About this task: Starting at the first line of the records below, transcribe each line exactly, ending with the line that contains "API Server (194, 2460)".

Records for the task Block Start

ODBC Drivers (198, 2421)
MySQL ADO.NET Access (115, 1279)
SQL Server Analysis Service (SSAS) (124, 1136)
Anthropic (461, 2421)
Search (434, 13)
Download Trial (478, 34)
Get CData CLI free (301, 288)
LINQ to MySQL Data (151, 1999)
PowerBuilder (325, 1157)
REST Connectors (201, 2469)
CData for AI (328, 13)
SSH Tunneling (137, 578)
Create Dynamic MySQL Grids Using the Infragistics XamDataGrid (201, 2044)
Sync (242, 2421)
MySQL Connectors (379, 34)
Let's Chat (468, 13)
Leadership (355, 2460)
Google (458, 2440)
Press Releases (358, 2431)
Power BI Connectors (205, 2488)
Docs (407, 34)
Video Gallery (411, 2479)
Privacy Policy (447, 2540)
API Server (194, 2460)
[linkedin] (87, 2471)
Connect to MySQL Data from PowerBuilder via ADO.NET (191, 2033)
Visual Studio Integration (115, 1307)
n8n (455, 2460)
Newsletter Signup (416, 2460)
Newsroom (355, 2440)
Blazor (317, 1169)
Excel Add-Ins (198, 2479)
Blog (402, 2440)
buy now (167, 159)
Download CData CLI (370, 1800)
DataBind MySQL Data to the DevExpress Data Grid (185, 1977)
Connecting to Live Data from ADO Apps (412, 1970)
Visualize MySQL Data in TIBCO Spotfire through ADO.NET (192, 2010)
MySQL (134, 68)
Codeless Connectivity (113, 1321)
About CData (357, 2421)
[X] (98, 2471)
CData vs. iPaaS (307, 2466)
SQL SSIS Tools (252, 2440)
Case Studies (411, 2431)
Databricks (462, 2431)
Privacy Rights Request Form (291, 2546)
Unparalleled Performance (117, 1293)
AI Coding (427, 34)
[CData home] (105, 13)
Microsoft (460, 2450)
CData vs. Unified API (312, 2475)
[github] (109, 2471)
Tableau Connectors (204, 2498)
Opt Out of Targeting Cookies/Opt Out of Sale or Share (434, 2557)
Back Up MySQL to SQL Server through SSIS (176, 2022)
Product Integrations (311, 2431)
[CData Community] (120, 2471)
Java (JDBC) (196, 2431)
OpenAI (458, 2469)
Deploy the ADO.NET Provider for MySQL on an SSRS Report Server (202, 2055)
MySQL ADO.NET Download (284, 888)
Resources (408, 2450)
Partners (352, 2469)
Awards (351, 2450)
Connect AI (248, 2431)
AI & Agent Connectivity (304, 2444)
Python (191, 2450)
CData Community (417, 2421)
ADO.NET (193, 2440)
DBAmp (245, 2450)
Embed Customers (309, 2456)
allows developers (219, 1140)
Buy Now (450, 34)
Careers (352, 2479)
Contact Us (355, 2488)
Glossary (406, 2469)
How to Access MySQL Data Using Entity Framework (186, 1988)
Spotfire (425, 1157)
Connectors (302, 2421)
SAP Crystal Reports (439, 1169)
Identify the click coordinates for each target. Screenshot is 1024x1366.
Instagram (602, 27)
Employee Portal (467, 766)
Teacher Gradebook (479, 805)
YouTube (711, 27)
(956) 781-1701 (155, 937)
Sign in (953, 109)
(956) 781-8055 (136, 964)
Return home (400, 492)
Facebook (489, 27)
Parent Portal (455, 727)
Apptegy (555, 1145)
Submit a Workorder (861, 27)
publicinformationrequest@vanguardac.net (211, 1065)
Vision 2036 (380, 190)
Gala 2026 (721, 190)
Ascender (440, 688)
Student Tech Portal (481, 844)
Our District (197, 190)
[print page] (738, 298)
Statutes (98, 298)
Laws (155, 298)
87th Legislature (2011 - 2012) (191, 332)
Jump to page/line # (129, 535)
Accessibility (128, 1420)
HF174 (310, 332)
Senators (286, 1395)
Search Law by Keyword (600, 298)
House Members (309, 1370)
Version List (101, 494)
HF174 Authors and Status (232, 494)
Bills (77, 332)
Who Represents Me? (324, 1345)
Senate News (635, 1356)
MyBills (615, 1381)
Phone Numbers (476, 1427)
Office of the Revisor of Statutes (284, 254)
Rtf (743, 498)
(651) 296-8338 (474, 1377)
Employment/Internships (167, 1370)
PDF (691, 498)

Records for the task Block End

Reply to the exercise:
ODBC Drivers (198, 2421)
MySQL ADO.NET Access (115, 1279)
SQL Server Analysis Service (SSAS) (124, 1136)
Anthropic (461, 2421)
Search (434, 13)
Download Trial (478, 34)
Get CData CLI free (301, 288)
LINQ to MySQL Data (151, 1999)
PowerBuilder (325, 1157)
REST Connectors (201, 2469)
CData for AI (328, 13)
SSH Tunneling (137, 578)
Create Dynamic MySQL Grids Using the Infragistics XamDataGrid (201, 2044)
Sync (242, 2421)
MySQL Connectors (379, 34)
Let's Chat (468, 13)
Leadership (355, 2460)
Google (458, 2440)
Press Releases (358, 2431)
Power BI Connectors (205, 2488)
Docs (407, 34)
Video Gallery (411, 2479)
Privacy Policy (447, 2540)
API Server (194, 2460)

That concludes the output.